Orang-orang
yang didiagnosis dengan epilepsi — suatu kondisi yang ditandai dengan
kejang-kejang yang tidak terencana — diketahui memiliki risiko lebih
tinggi untuk kematian dini, tetapi tidak selalu jelas mengapa. Penyebab
yang terkait langsung dengan epilepsi, seperti kecelakaan atau tersedak
selama kejang, merupakan penyebab rentang usia yang singkat, tetapi
mereka hampir tidak cukup umum untuk menjelaskan mengapa orang dengan
kondisi ini memiliki tingkat kematian tidak wajar tiga kali lipat lebih
tinggi (yang mencakup cedera tidak disengaja, pembunuhan, bunuh diri, dan keracunan dengan obat-obatan) dibandingkan dengan populasi umum. Sekarang sebuah penelitian dalam jurnal JAMA Neurology telah menyoroti beberapa alasan spesifik di balik perbedaan ini.
Menggunakan
catatan rawat inap dan kematian dari Inggris dan Wales, para peneliti
di Inggris secara retrospektif menganalisis data dari lebih dari 58.000
orang yang didiagnosis dengan epilepsi dan mengambil obat anti-kejang,
bersama dengan lebih dari 1 juta pasangan (berdasarkan jenis kelamin dan
usia) non-epilepsi. orang-orang dari kumpulan data yang sama. Secara khusus, para peneliti memeriksa kemungkinan penyebab kematian dalam kedua kelompok antara tahun 2001 dan 2014.
Mereka
menemukan bahwa orang dengan epilepsi secara signifikan lebih mungkin
meninggal karena sebab yang tidak wajar daripada mereka yang berada di
kelompok pembanding.

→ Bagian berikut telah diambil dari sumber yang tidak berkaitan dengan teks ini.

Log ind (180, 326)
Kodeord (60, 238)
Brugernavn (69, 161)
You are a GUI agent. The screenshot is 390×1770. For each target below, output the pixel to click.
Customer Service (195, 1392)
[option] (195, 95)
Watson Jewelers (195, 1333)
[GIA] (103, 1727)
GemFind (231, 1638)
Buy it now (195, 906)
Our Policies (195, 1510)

Terutama
peningkatan risiko besar dicatat untuk keracunan diri yang tidak
disengaja dan disengaja dengan obat-obatan, paling umum opioid atau
obat-obatan psikiatri. Penelitian
sebelumnya telah menunjukkan bahwa perilaku bunuh diri dan kejang dapat
berbagi beberapa jalur neurologis umum di otak. Bukti juga menunjukkan bahwa orang dengan epilepsi lebih mungkin
daripada rata-rata juga memiliki diagnosis kesehatan mental bersamaan,
dan karena itu harus diresepkan dan memiliki akses ke obat psikotropika.
Para
penulis menyimpulkan bahwa, berdasarkan temuan, dokter dan anggota
keluarga harus lebih waspada dalam menasihati pasien dengan epilepsi
tentang keamanan obat serta memantau mereka untuk perilaku menyakiti
diri sendiri. Temuan
juga menunjukkan perlunya penelitian lebih lanjut untuk melihat
hubungan antara jalur neurologis yang terlibat dalam cedera diri dan
mereka yang terlibat dalam epilepsi.